In the early twentieth century, finding an external investment outlet for the surplus savings meant being in physical control of a place, and making such investment profitable required that other possible competitors be excluded even at the cost of a war. The “competitive struggle for markets” led to the exploitation of the colonies. A brutal, scramble for new territories took place in Siberia, where Russia expanded eastward, and in the Americas, where the United States expanded westward to annex Mexican territories and southward to reinforce political control. Ghana, Sudan, Vietnam, Algeria, the Philippines, California, and Siberia are all part of the same process.The malign forces that broke the first Kuznets cycle*and set the rich world’s inequality on its downward path for the next seventy years were contained in the unsustainably high domestic inequality that existed before.
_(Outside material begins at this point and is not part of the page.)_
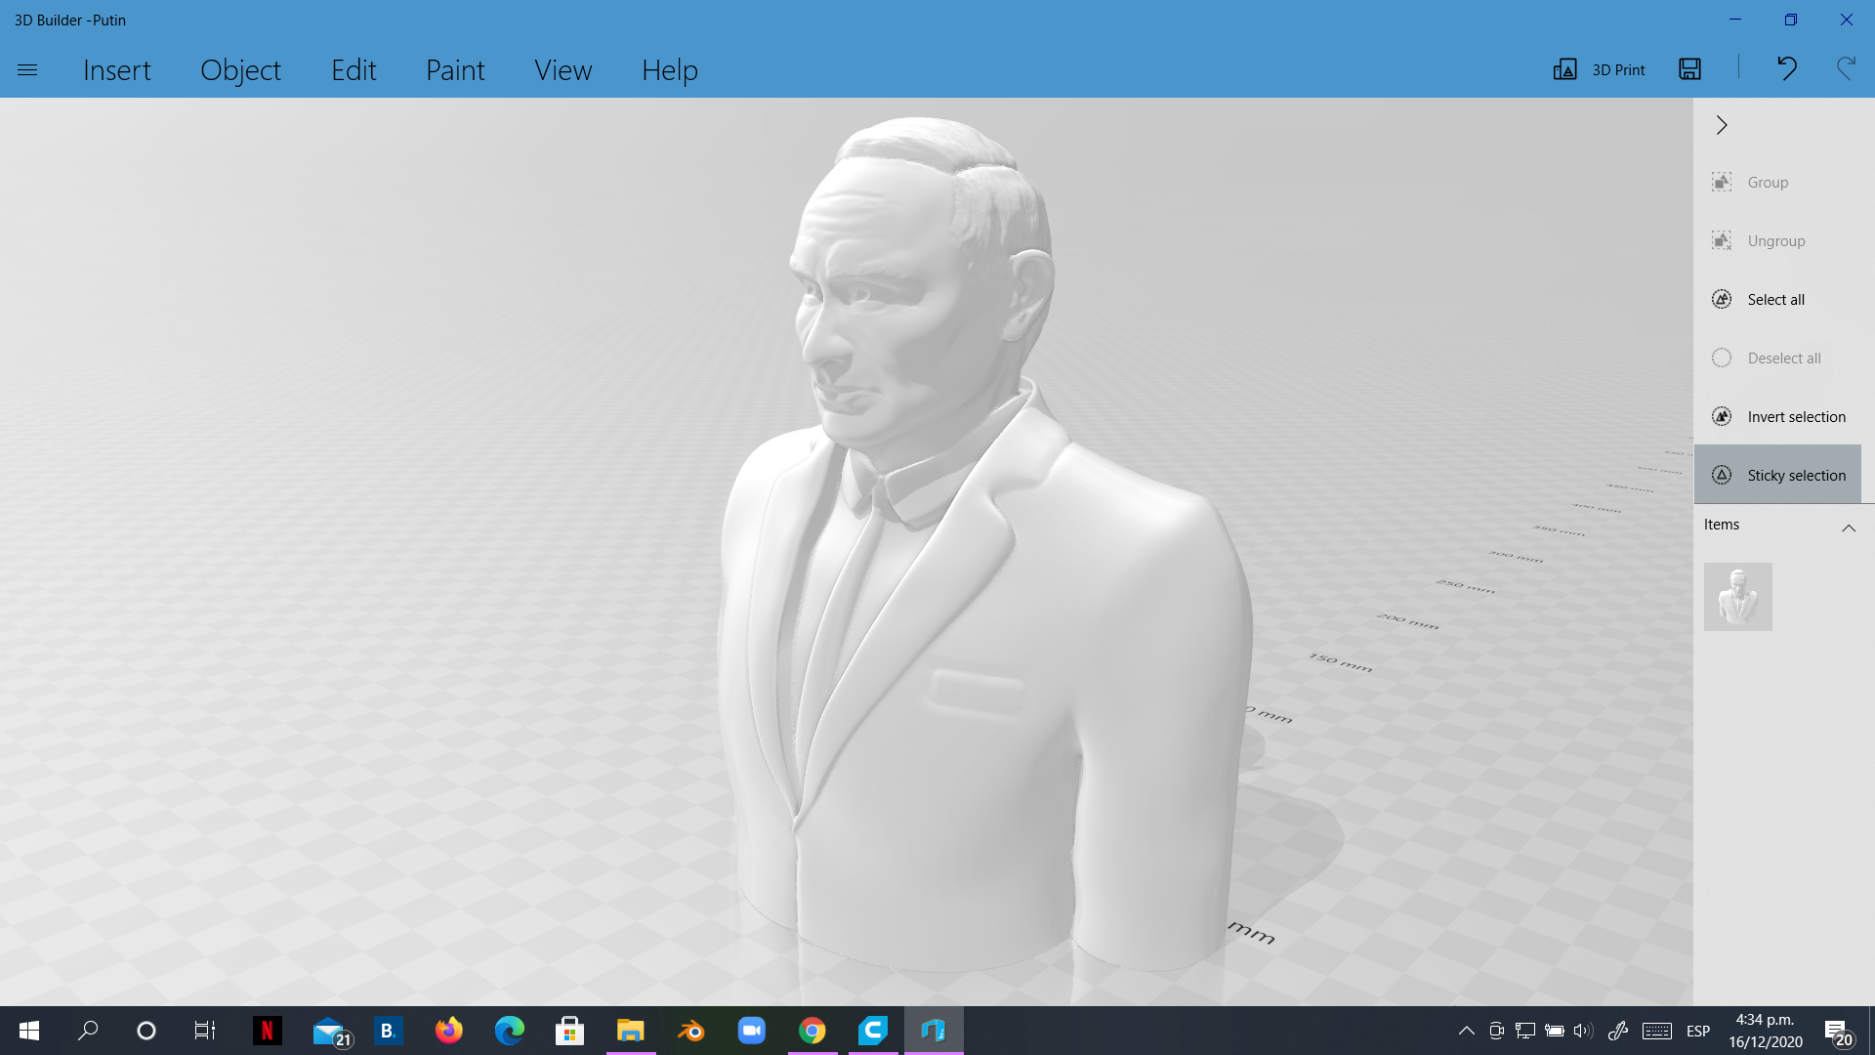Click the Putin model thumbnail under Items

tap(1738, 596)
Linking colonialism to domestic maldistribution of income was made by John Hobson in his book Imperialism: A Study. At its peak, almost half of Britain’s annual savings were invested abroad, implying close to 7% of British national income. Hobson attributed these capital exports to the “surplus savings” of the elites and, by implication, the ‘underconsumption’ of the masses. Lenin adopted a similar argument, but with a small difference (which becomes relevant later). Hobson actually believed British industry ‘overproduced’ and had to sell the ‘surplus’ abroad, and this was the source of the high savings (high profits).
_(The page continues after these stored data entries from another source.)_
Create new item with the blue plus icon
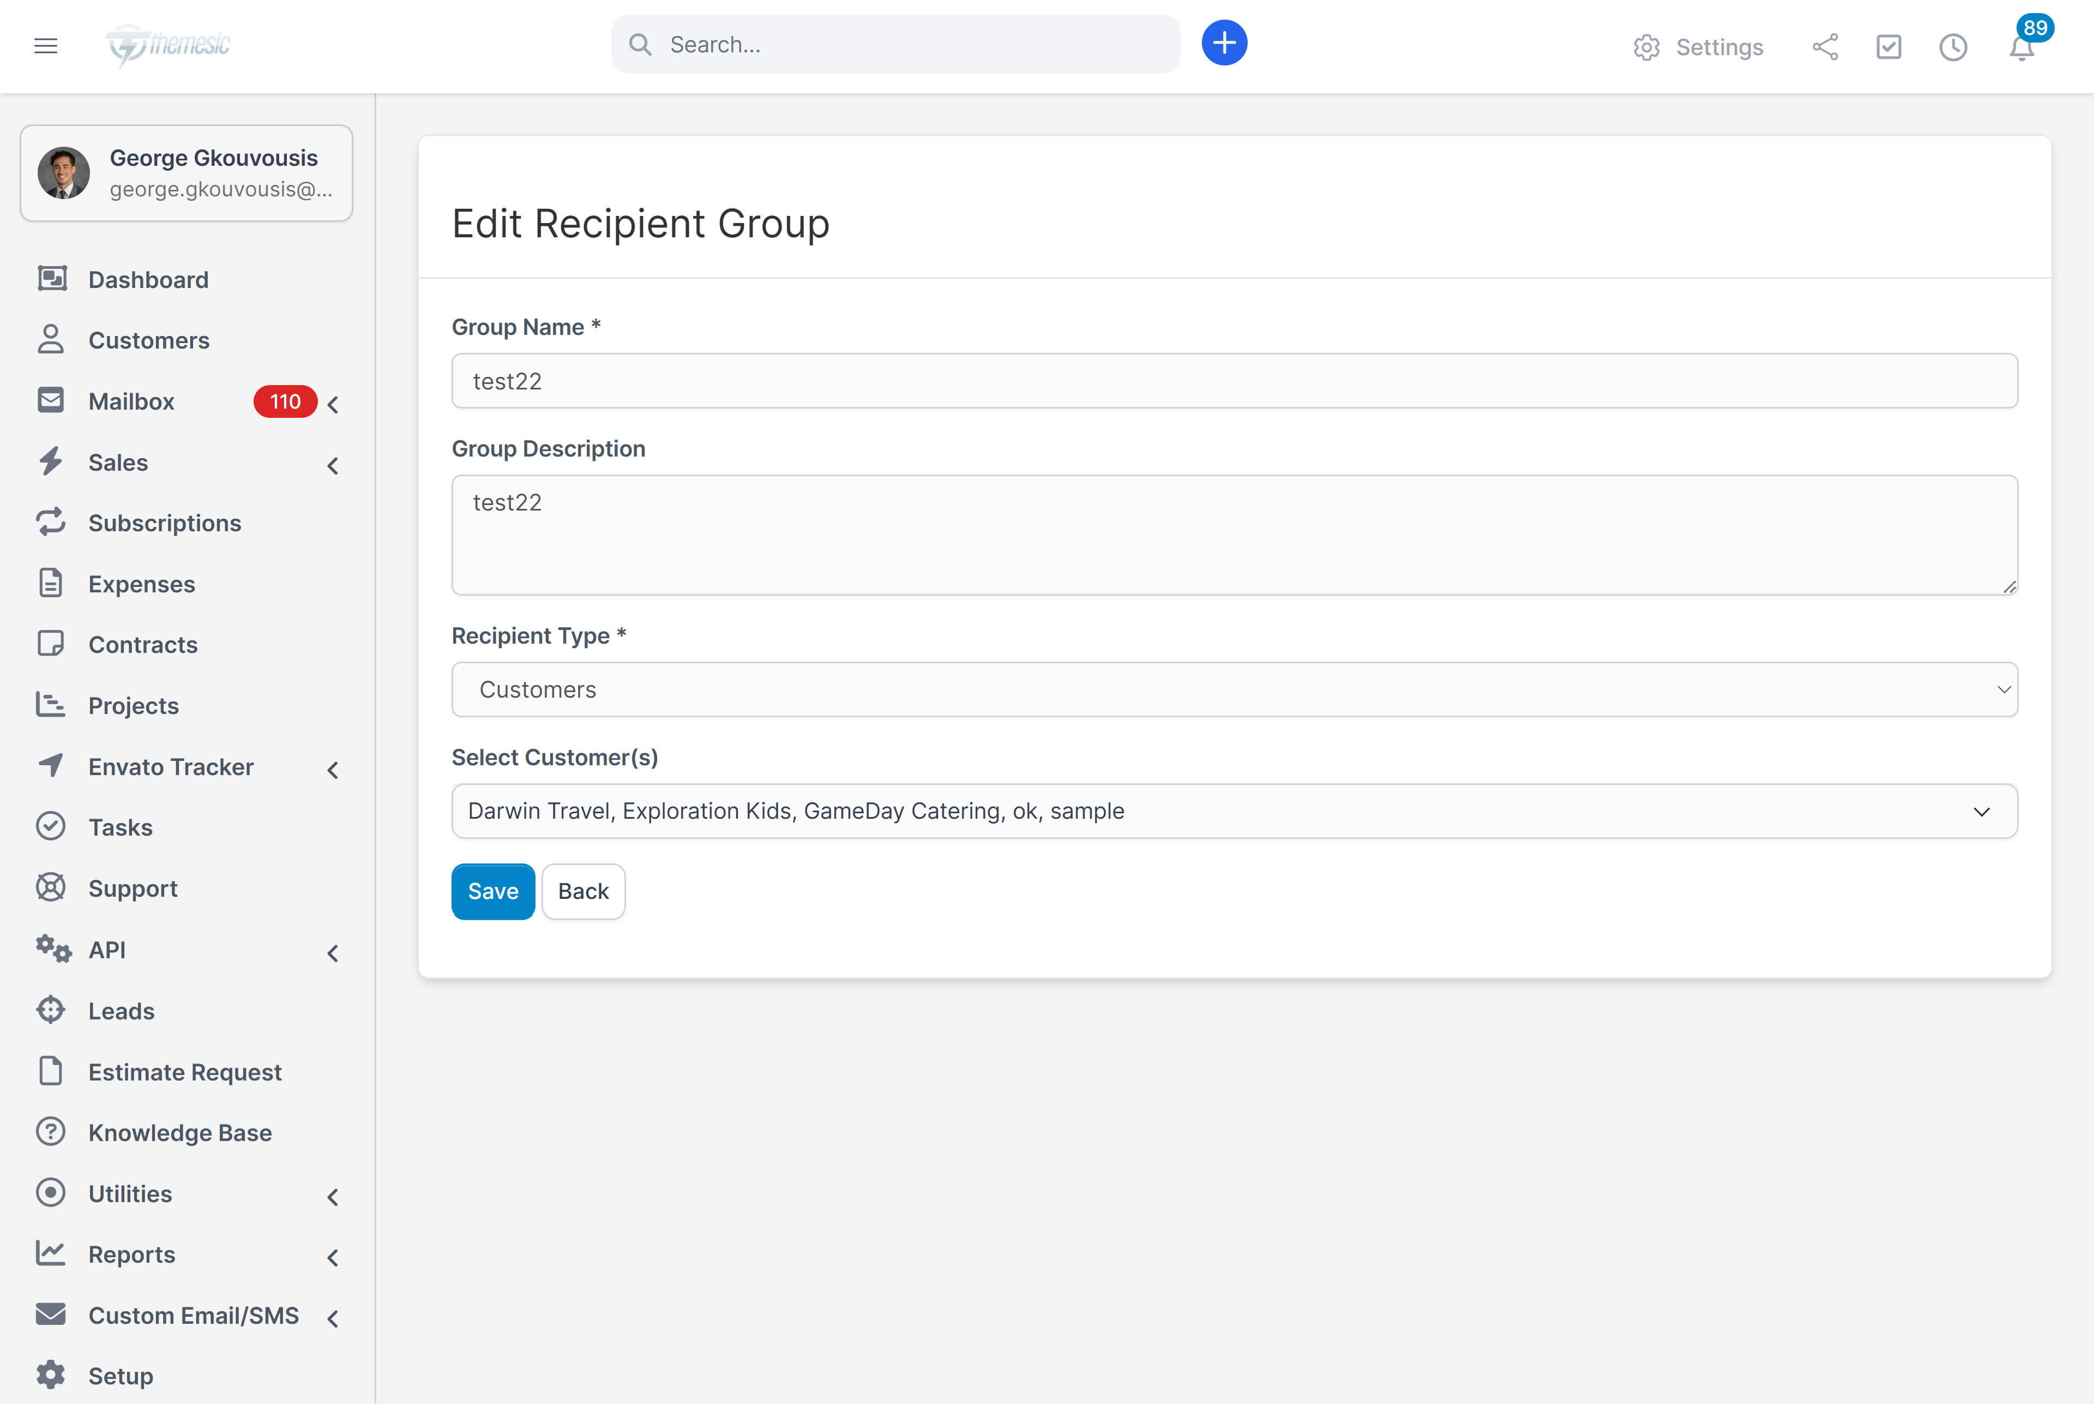 [x=1224, y=42]
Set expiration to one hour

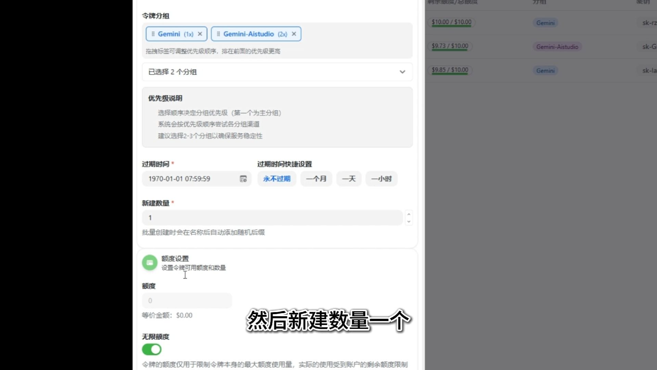381,179
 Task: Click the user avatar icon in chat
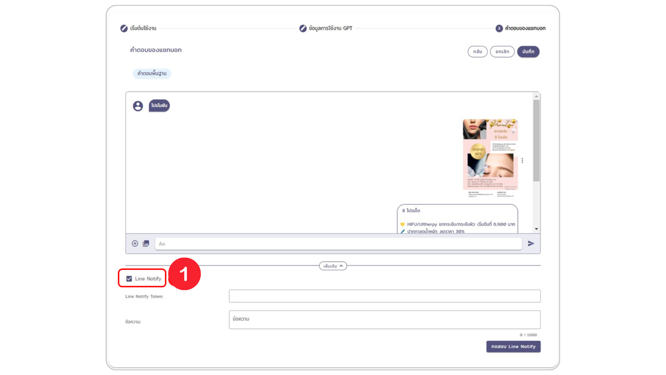pyautogui.click(x=138, y=106)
But the reality is that by the 1850s (at least) Britain had a deficit every year in the merchandise trade balance. That goes against the stereotype of Victorian Britain as the “workshop of the world”. Both British India and Egypt (under the British protectorate) exported raw cotton to Britain’s competitors in textile manufacturing such as Germany, France, and later Japan. Japan started industrialisation partly with Indian cotton and, especially after 1918, exported cotton textiles to British India itself. The Government of India built a national railway system ordering only from British suppliers. The import of food and raw materials consistently exceeded British manufactures exports by quite large amounts. As Britain’s comparative advantage moved farther away from manufacturing to services, the shift also implied that financial capitalism was ever more threatened by great power tensions. British bankers, insurers, and shippers facilitated the prodigious expansion of global trade and investment in 1870-1914 and profited from the economic growth of France, Germany, and the United States. After some point “surplus savings” in Europe were generated not through domestic production but through foreign production. Simply put, GDP < GNP. Many UK manufacturers may have feared German trade competition and agitated for protection, much as USA manufacturers reacted to Japanese and later Chinese competition in late 20th century. But the financiers were more powerful.
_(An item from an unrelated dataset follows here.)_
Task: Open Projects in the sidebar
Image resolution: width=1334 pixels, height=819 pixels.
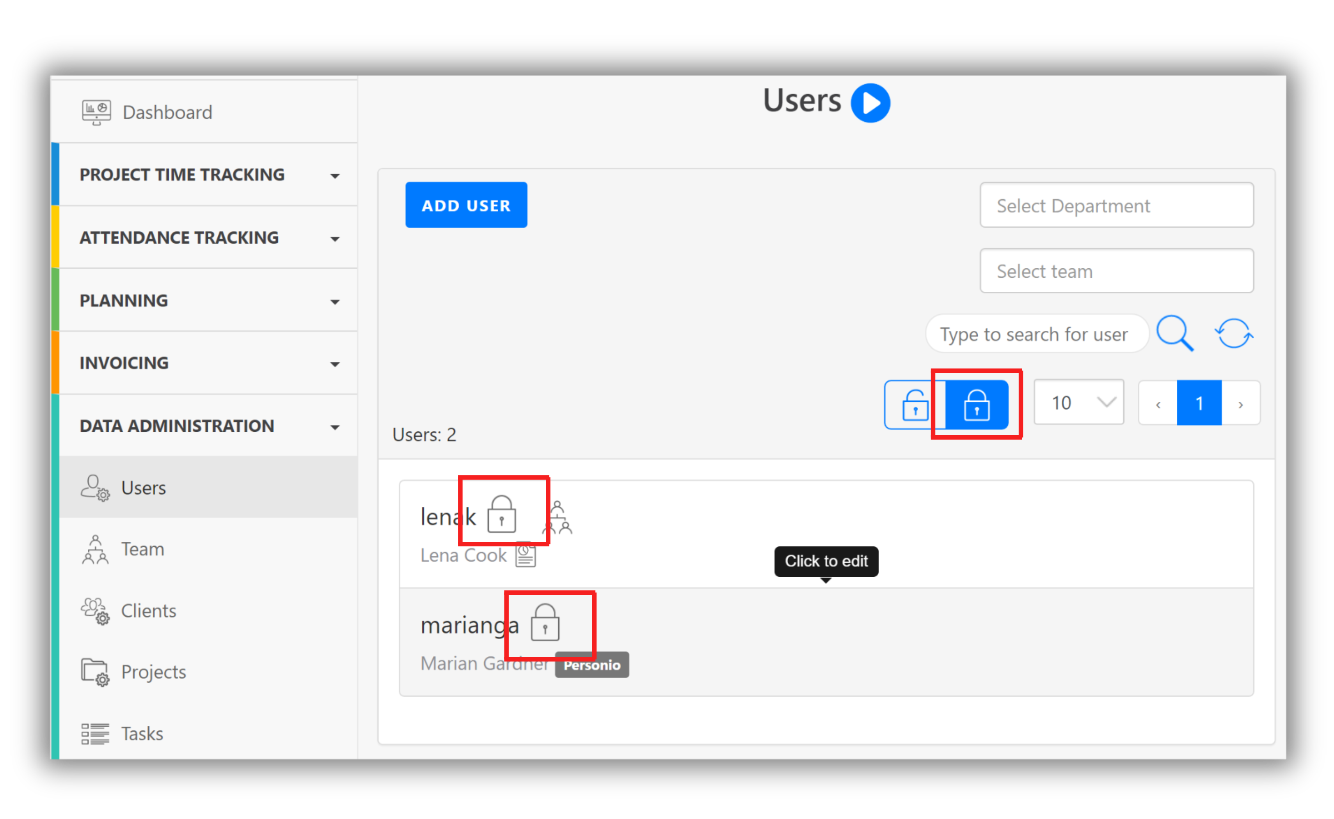Action: pos(153,672)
There truly was global financial integration, and great power rivalries did not necessarily interfere with it. Gunboat diplomacy and “informal empire” on behalf of bond holders. Napoleon III occupied Mexico. Germany blockaded Venezuela, or when the British navy shelled Peru for the same reason dominated throughout the period by Egypt, but this particular jump [between 1892 and 1900] is two‐thirds explained by the mining boom in South Africa.          For several decades before the Great War, Britain and France were the chief competitors for colonial possessions, and one of the flashpoints after the British semi-annexation of Egypt in 1882 was over the Nilotic region. Anglo-French tensions were so incendiary they almost went to war during the Fashoda incident (1898). Yet here we have French private investment flowing unceasingly, not to France’s own colonies for the most part, but to the British-controlled parts of Africa. We might even call this the “Fashoda Principle”: politico-military rivalry implied very little about commercial rivalry. Britain dropped its objections to the Berlin-Baghdad Railway, when Germany agreed Britain could control its eastern terminus (again, that Indian paranoia). The anticipated “scramble for China” ended up as the Yangtze Agreement on the open door policy, perhaps the most pristine example of multilateral “free trade imperialism”, with everyone having access to trading and investing in an unpartitioned but prostrate China.

What actually soured Anglo-German relations was that Germany’s naval programme was perceived as an existential threat to an island trading nation. “Most influential Germans believed that their country should secure a large place in the world order” — first and foremost in Europe, secondarily in the rest of the world. Germany’s rulers believed the country’s political standing and national prestige was incommensurate with its sudden and dramatic rise as an economic superpower.

Resumo de:
https://pseudoerasmus.com/2016/05/08/bm/

* Kuzentz Cycle -  is a claimed medium-range economic wave with a period of 15–25 years identified in 1930 by Simon Kuznets.Kuznets connected these waves with demographic processes, in particular with immigrant inflows/outflows and the changes in construction intensity that they caused, that is why he denoted them as “demographic” or “building” cycles/swings. Kuznets swings have been also interpreted as infrastructural investment cycles.